According to a White House official, President Barack Obama plans to extend a deadline for first-time homebuyers to complete purchases and qualify for an $8,000 tax credit.
Obama may sign the extension as soon as today, the person said, declining to be identified before the White House receives the bill from Congress. Qualified home-buyers who signed purchase contracts before April 30 will have until Sept. 30 to complete paperwork and settle on the house.
Lucien Salvant, a spokesman for the National Association of Realtors, whose group sought the extension, stated: “They’re cheering out there, they’re really rejoicing!!!”
The House voted 409-5 on June 29 to extend the deadline, and the Senate approved the measure on a voice vote last night. Republicans, including Senator Jim DeMint of South Carolina, had tried to block the extension, calling the tax-credit program flawed.
Late yesterday, on the Senate floor, as the deadline was about to expire, DeMint stated:
“We only created a bubble, which will eventually burst. For the people who haven’t closed on their homes by today, it’s not that they won’t get their house, only that they won’t get a taxpayer subsidy for having bought a house now rather than later.”
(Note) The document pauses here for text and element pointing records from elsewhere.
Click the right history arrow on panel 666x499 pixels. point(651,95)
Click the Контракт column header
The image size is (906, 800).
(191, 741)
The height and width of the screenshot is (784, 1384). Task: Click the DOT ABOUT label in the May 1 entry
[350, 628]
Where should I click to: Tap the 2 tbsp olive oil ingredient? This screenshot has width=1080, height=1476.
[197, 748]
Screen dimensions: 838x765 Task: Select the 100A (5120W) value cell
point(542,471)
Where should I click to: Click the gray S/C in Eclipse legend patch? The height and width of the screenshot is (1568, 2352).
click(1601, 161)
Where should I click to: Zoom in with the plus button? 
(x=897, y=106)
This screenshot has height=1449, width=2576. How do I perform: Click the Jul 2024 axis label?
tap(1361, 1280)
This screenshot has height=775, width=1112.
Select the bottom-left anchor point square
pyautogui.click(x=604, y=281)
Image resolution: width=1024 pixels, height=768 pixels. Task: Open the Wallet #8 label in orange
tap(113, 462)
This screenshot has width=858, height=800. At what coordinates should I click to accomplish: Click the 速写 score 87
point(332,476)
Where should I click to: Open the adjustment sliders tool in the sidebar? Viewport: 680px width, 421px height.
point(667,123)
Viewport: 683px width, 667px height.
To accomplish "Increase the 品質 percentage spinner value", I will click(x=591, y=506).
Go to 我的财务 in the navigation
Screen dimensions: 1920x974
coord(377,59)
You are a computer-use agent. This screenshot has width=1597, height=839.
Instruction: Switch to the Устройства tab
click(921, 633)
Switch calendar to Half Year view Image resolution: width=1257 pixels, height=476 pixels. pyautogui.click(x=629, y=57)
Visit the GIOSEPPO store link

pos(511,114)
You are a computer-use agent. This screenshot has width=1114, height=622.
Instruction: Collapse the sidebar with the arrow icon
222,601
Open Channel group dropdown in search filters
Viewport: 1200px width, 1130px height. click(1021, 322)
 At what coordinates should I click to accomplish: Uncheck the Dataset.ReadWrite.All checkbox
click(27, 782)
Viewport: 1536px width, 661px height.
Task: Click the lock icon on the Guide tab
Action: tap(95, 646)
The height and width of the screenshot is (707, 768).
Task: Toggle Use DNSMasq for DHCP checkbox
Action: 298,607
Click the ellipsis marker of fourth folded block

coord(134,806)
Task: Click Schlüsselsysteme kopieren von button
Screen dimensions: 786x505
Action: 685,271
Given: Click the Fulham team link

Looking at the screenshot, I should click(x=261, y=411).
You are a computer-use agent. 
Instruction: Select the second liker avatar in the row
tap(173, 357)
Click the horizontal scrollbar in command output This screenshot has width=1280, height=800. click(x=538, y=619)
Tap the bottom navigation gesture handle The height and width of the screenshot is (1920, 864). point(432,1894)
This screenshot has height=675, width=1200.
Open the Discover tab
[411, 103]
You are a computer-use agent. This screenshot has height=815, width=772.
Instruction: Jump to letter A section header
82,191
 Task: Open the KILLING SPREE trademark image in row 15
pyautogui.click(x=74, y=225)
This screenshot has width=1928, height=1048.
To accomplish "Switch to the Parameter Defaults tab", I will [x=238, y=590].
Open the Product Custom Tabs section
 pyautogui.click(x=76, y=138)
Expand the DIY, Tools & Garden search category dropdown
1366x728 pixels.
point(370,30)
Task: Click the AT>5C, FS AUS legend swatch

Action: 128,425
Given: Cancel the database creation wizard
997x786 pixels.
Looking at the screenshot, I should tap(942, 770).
“We only created a bubble, which will eventually burst. For the people who haven’t closed on their homes by today, it’s not that they won’t get their house, only that they won’t get a taxpayer subsidy for having bought a house now rather than later.”
To qualify, homebuyers had to sign a purchase contract by April 30 and finish the deal by June 30. A jump in sales produced a backlog of paperwork that kept some homebuyers from completing transactions by the June 30 deadline. As many as 180,000 home buyers might be helped by the extension.
The tax credit may have fueled a temporary increase in home sales, which fell after the April deadline passed. Sales of new homes dropped 33% to a record low of 300,000 in May, the Commerce Department reported. Sales of previously owned homes fell 2.2% that month, according to the National Association of Realtors. Applications for loans to purchase properties fell at the end of May to the lowest level since 1997, according to a Mortgage Bankers Association report.